En un empobrecido pueblito del mayor valle cocalero de Perú, Angélica Lapa llora la muerte de su hijo, asesinado hace cuatro meses por disidentes de la organización terrorista Sendero Luminoso.
Luis Fernando, de 19 años, murió en un ataque de Sendero en San Miguel del Ene, un pueblo de 300 habitantes en el Valle de los ríos Apurímac, Ene y Mantaro, conocido como Vraem. Los terroristas abrieron fuego en dos bares, y mataron a 16 habitantes, incluidos cuatro niños.
“Mi hijo era inocente, era humilde. Su muerte nos afectó muchísimo”, contó Lapa en quechua, llorando, en la pequeña chacra donde siembra hojas de coca y cacao para sobrevivir en medio de la pandemia.
No es la primera vez que esta campesina de 67 años, con las manos curtidas por el trabajo en la tierra y el sol de los Andes, sufre los embates de Sendero Luminoso.
En la década de 1980, en los años en los que Sendero Luminoso inició sus ataques terroristas en contra de la población peruana, perdió a primos, tíos y abuelos en Uchuraccay, una comunidad en Ayacucho.
“El gobierno debería mandar al ejército para que presionen a esas personas que mucha gente inocente matan”, manifestó Lapa.
Tras el incidente del 23 de mayo pasado, se hallaron panfletos en el lugar del ataque que exhortaban a la población a no votar por la entonces candidata Keiko Fujimori y a abstenerse de participar en la segunda vuelta de la elección presidencial de junio.
El atentado fue atribuido por las autoridades a terroristas de Sendero Luminoso aún activos, dirigidos por Víctor Quispe Palomino, alias “Camarada José”.

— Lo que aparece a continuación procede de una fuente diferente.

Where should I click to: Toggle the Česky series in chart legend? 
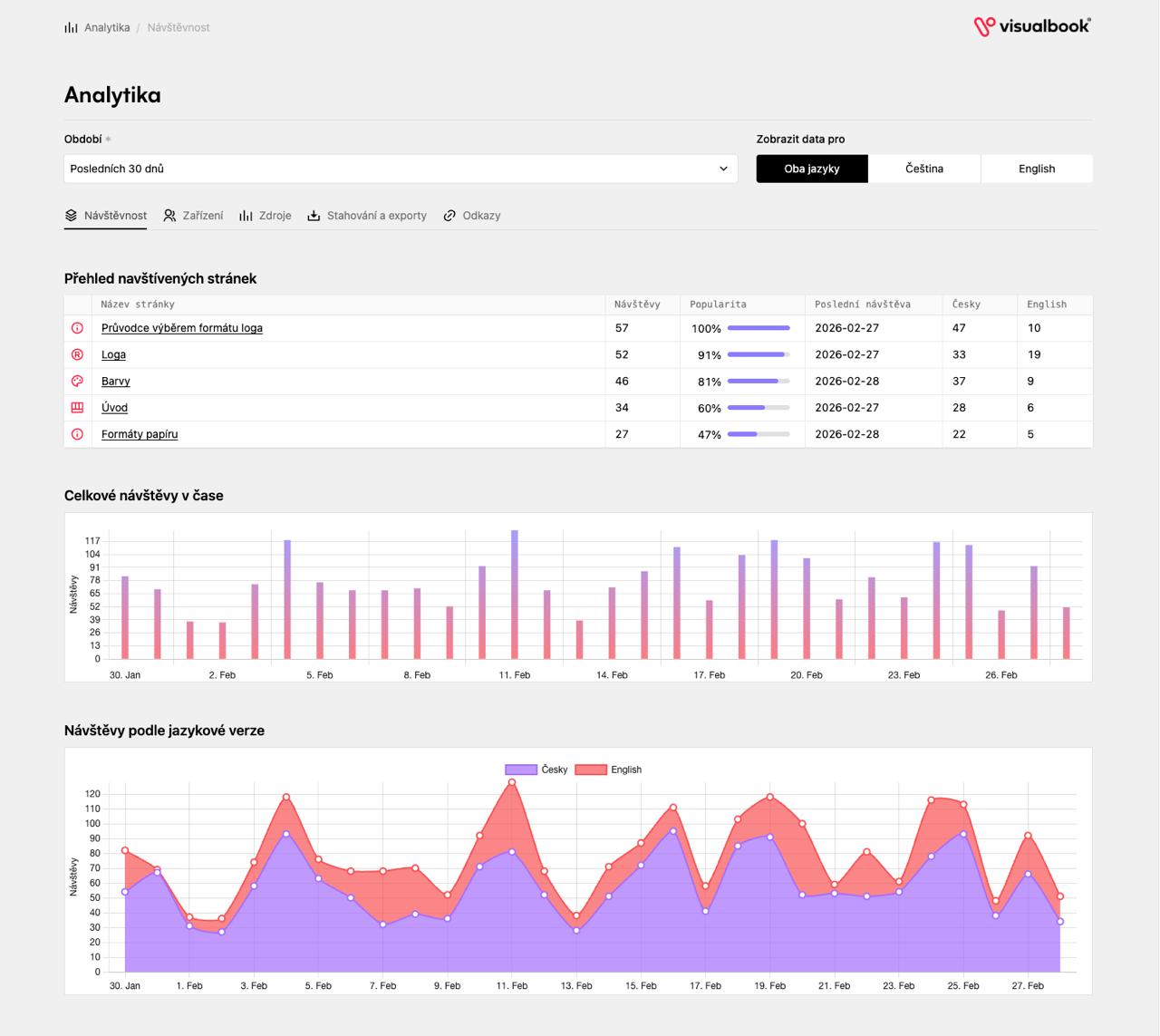(x=536, y=770)
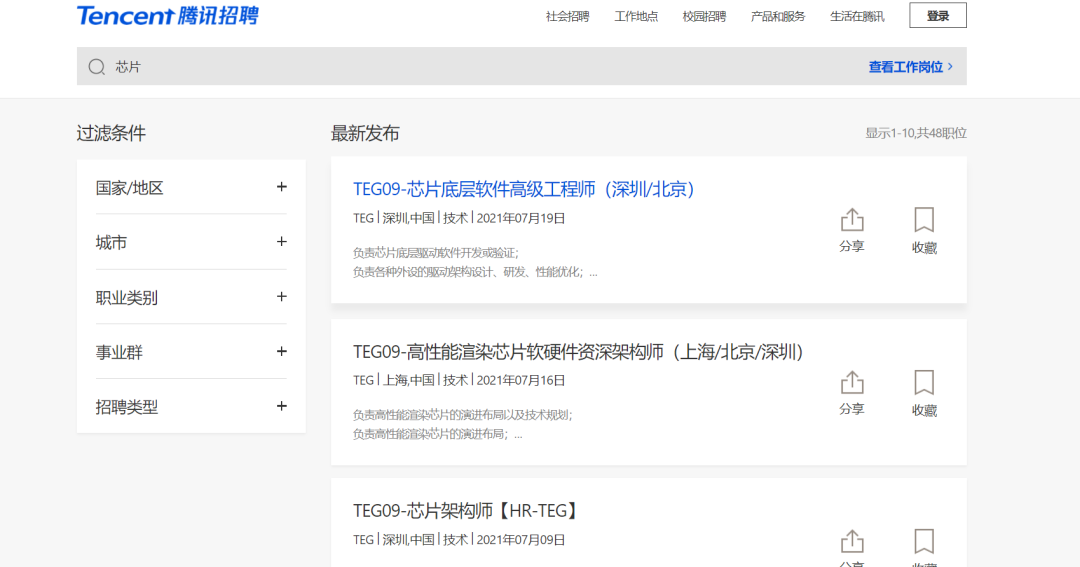
Task: Bookmark the 高性能渲染芯片 architect job
Action: tap(924, 393)
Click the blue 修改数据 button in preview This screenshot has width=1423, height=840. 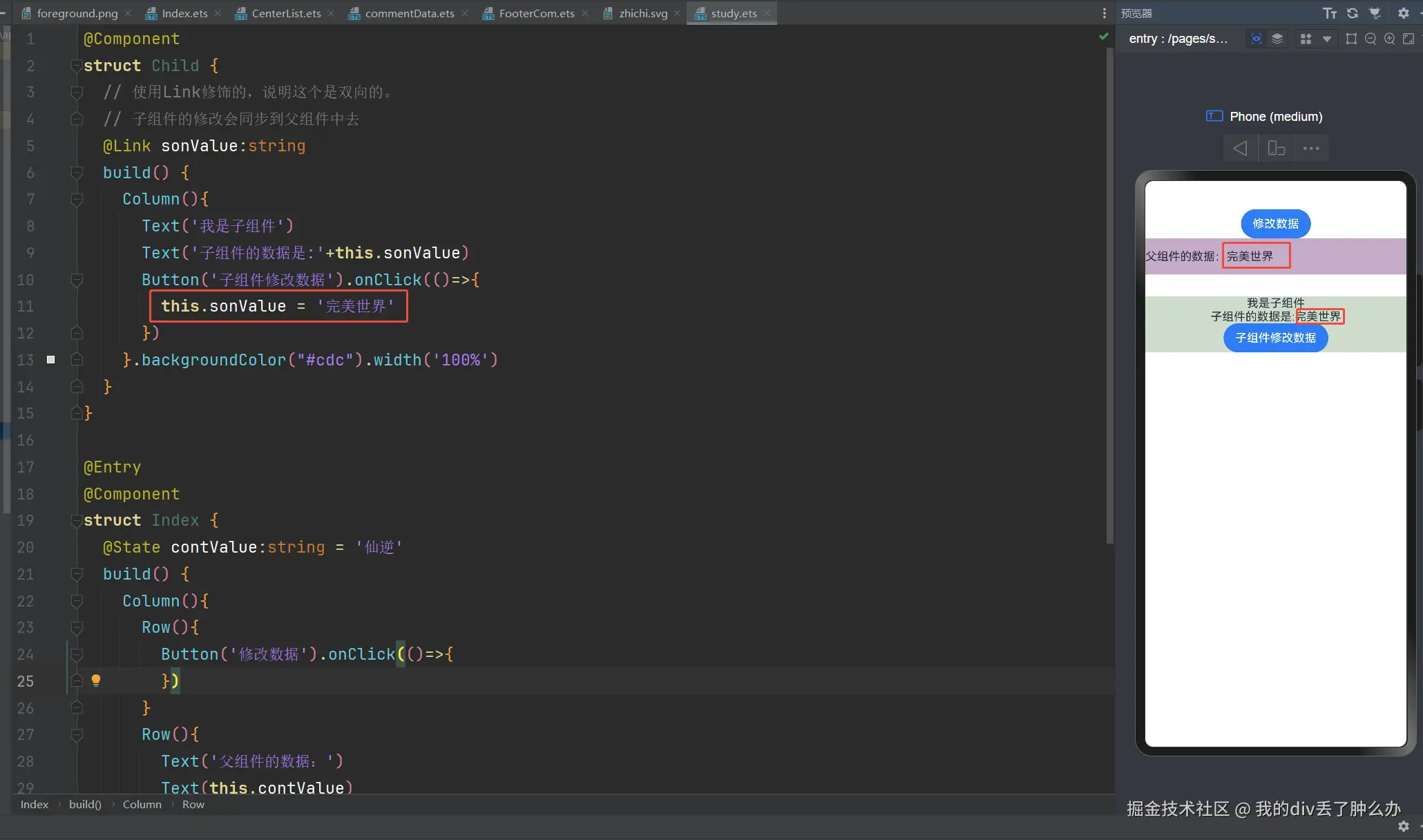pos(1275,223)
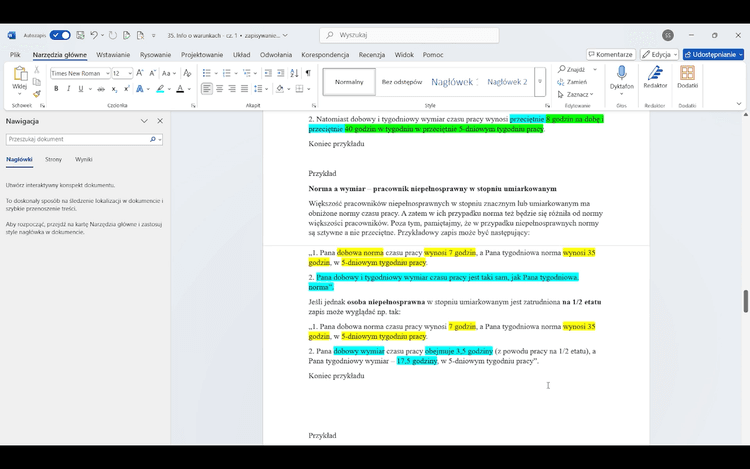Click the Przeszukaj dokument search field
The height and width of the screenshot is (469, 750).
[x=78, y=139]
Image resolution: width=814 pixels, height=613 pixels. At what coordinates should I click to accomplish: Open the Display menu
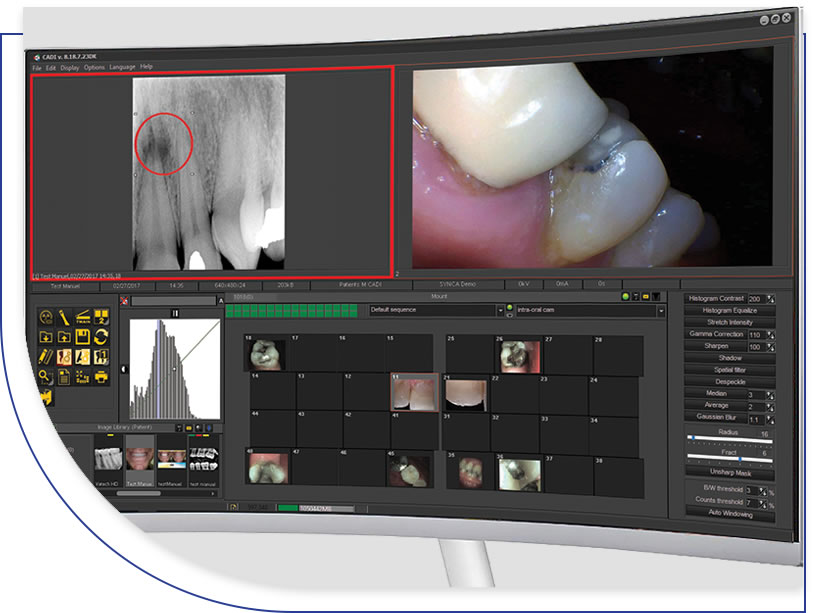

Tras su derrota militar en los años noventa, la enorme mayoría de los principales dirigentes de la organización criminal están tras las rejas y su cabecilla, el genocida Abimael Guzmán, que pasó 29 años en prisión, murió a los 86 años en la cárcel el 11 de setiembre.
Pero unos 200 terroristas no reconocidos por los principales cabecillas de la organización genocida siguen activos en el Vraem, dispersos en esta región montañosa y de difícil acceso que es también la mayor región de producción de hoja de coca del país.
Las autoridades peruanas les acusan de aliarse con el narcotráfico para sobrevivir.
-“Somos olvidados”-
Las víctimas de San Miguel del Ene engrosan la lista de peruanos asesinados en dos décadas por disidentes de Sendero Luminoso, y se suman a decenas de miles de muertos como consecuencia de la violencia terrorista (1980-2000).
El Vraem está bajo vigilancia militar desde el 2006. El gobierno acusa a estos delincuentes de ser cómplices de los narcotraficantes, otorgándoles protección para que puedan transportar la droga elaborada en base a hojas de coca.
En general el cultivo de la hoja de coca es la única opción para los campesinos que viven en la extrema pobreza en estos poblados no atendidos por el Estado, sin saneamiento ni agua potable. Como las hojas pueden cosecharse cuatro veces por año, su cultivo es más rentable que el cacao, que se cosecha una vez al año, o los plátanos, cuyo precio es muy bajo.
“Económicamente la hoja nos sustenta porque es una plantación que se produce en menor tiempo. Nosotros preferimos esta plantita”, declaró Roy, de 35 años, hijo de Angélica.
Perú es el segundo productor mundial de hoja de coca, detrás de Colombia.
Los campesinos venden una parte de la producción para el consumo personal -para masticación o infusiones, con efecto vigorizante- y muchas veces otra parte a los narcotraficantes.
“No hay otro producto para nosotros. A veces sembramos cacao y no hay venta. Estábamos vendiendo a Enaco (empresa estatal de coca), ahora tenemos que vender a otras personas; no sé qué harán”, dijo otra campesina, Dina Manrique, de 45 años.
Los habitantes de San Miguel del Ene se sienten olvidados.
“Somos olvidados en todo aspecto. El gobierno no debería dejarnos a un lado, debería ver cómo vivimos”, indicó Manrique.
En el 2019, antes de la pandemia, el precio de la arroba (11.5 kg) de hoja de coca llegó a venderse a hasta S/ 200 (US$ 60). Pero ahora los narcotraficantes la compran a entre S/ 30 a S/ 40 (US$ 7.5 a US$ 10), según los cocaleros.
Según la Comisión Nacional para el Desarrollo y Vida Sin Drogas (Devida), un 90% de las 120,000 toneladas de hoja de coca cultivadas cada año en Perú alimenta el narcotráfico. Apenas 12,000 son utilizadas para el consumo tradicional.